Description of the task: When the line with "Click the second gold rating star" appears below, start repeating lines exactly, and keep going through the line with "Click help icon beside 取引スタイル"; add nothing outside that span.

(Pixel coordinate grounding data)
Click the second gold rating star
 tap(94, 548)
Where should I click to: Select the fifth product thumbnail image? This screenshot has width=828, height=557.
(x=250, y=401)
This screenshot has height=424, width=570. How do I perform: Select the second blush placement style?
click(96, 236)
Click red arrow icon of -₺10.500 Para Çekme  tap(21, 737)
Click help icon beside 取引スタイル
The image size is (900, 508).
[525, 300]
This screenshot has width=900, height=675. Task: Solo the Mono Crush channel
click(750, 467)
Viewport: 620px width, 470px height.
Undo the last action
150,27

---

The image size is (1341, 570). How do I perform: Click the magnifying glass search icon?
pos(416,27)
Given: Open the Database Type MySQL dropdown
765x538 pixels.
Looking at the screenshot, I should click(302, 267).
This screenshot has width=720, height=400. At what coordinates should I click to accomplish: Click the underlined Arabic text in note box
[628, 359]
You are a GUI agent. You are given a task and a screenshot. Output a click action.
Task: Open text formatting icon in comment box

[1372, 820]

Output for this task:
Click the second gold rating star
 tap(94, 548)
Where should I click to: Select the fifth product thumbnail image? This screenshot has width=828, height=557.
(x=250, y=401)
This screenshot has height=424, width=570. How do I perform: Select the second blush placement style?
click(96, 236)
Click red arrow icon of -₺10.500 Para Çekme  tap(21, 737)
Click help icon beside 取引スタイル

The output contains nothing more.